- Source:
>>>
Je pense qu’il a vu le tatouage pour la première fois dans la ville portuaire de Galveston (ville du Texas de bord de mer où Clark grandi ; la ville est dévastée par une tempête en 1900) sur des marins ; puis, pendant son séjour dans l'armée américaine et, plus tard, dans l'armée britannique. Plus jeune, il n'a jamais exercé de profession et s'est contenté d'un travail d'ouvrier ou de petits boulots, aussi l'idée de développer une compétence avec un certain prestige l'a séduit. La classe supérieure britannique se faisait tatouer. C’est devenu une mode et il y avait beaucoup de Britanniques en Afrique du Sud. L’armée britannique utilisait aussi le tatouage, mais je pense qu’il était plus question de se faire tatouer l'écusson de son régiment plutôt que d'identifier les individus. Par ailleurs, à cette époque, n'importe qui pouvait facilement acheter des kits de tatouage. En Angleterre ou aux États-Unis, ou auprès d'autres tatoueurs. Dans le livre, j'ai inclus quelques reçus de Novelties, un magasin en Angleterre qui vendait des pigments et des aiguilles.

Le contexte était donc favorable pour qui voulait se lancer dans la profession.

Oui, le tatouage était populaire parmi les personnes des classes moyennes et supérieures, en particulier les Britanniques. Le roi George était tatoué, tout comme Jennie Churchill (mère de Winston Churchill). De nombreux Boers étaient religieusement opposés aux tatouages, mais pas tous. Je crois que Clark a vu le tatouage comme un moyen de gagner sa vie pendant la guerre des Boers. Clark faisait ce que les clients voulaient, mais je ne pense pas qu'il se soit spécialisé dans les classes aisées comme le faisait Burchett. Celui-ci était plus célèbre que lui.
<<<
- Votre travail:
1/ D'après la source sur le tatouage, quel magasin en Angleterre vendait des pigments et des aiguilles ?
2/ Reprenez la source sur Clark et le tatouage en la poursuivant après sa dernière phrase.

- Données fournies:
>>>
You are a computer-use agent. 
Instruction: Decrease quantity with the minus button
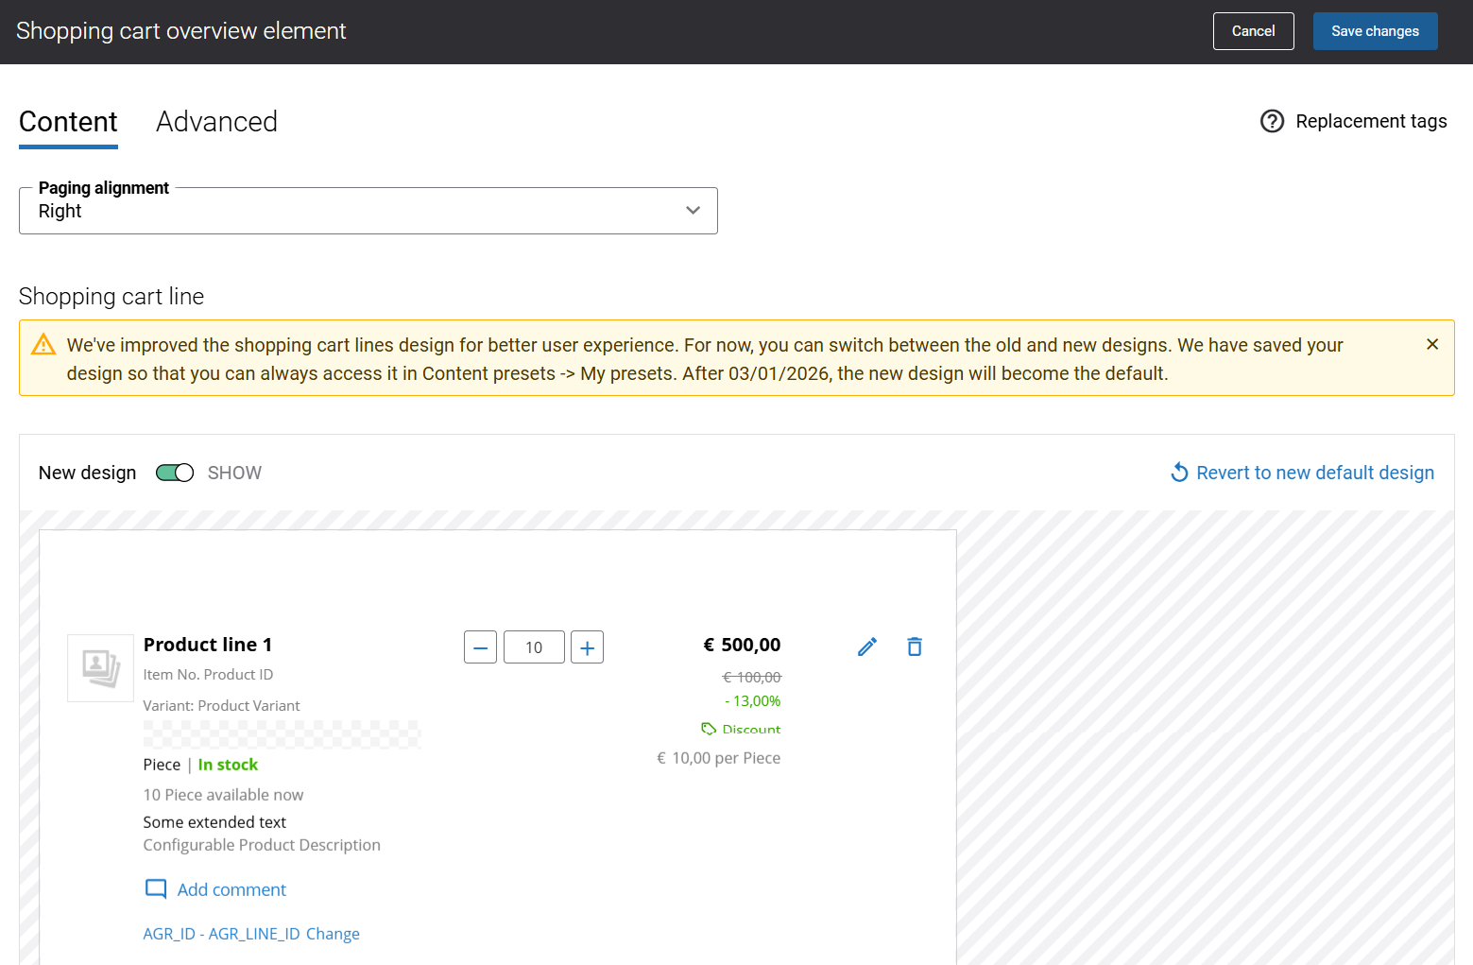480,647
<<<
>>>
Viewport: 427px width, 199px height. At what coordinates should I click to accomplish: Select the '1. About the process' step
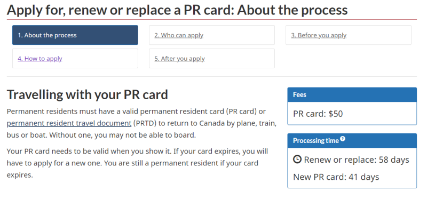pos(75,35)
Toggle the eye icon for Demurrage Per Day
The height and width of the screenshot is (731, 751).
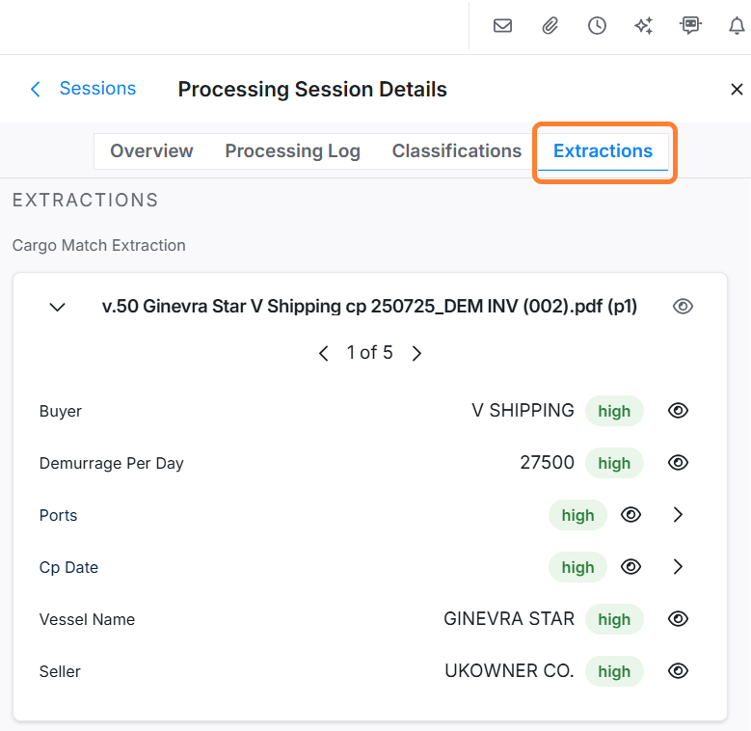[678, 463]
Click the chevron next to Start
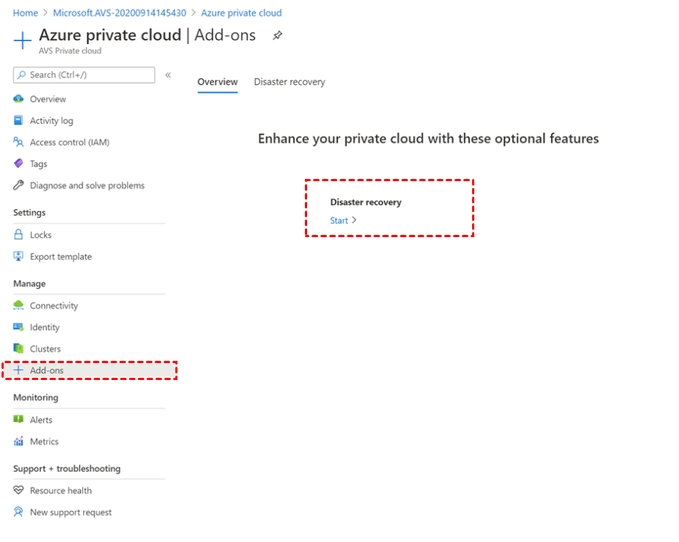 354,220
<<<
- Les résultats:
1/ Novelties.

2/
Clark ouvre probablement son premier studio en 1906 et proclame même en 1908 être le seul tatoueur à Johannesburg. Sur des photos, on le voit bien habillé en costume, propre et bien rangé. Les affaires semblent bonnes et il semble jouir d'une position confortable. Peut-on dire qu'il réussi ?

Beaucoup des anciens voulaient conserver une image élégante. La vie était belle à Johannesburg et Clark semblait assez prospère. Il n'a cependant jamais acheté de propriété.

En 1910, il fait cette rencontre incroyable pour un jeune tatoueur inexpérimenté et de plus à l’autre bout du monde : George Burchett, le plus grand tatoueur de l’époque, avec qui il se lie d'amitié.

Oui, ils ont dû bien s'entendre. À l'époque, il n'y avait pas beaucoup de tatoueurs à Johannesburg. Burchett qui était venu passer quelques mois y est finalement resté trois ans. S’il a été suffisamment occupé pour rester en Afrique du Sud pendant quelques années, on peut en conclure que les affaires étaient bonnes.

Vous avez dit avoir rencontré de nombreux tatoueurs au cours de vos recherches, qu’ont-ils dit à propos des flashs que Clark dessinait lui-même ?

Son travail a progressé avec le temps. Certains de ses premiers dessins sont un peu primitifs, mais les plus récents sont beaucoup plus habiles. Il dessinait à des fins commerciales et devait donc tenir compte des motifs populaires de l'époque. On m'a dit que Clark a développé son style unique.

Clark était excessivement tatoué, parlez-nous de ses tatouages.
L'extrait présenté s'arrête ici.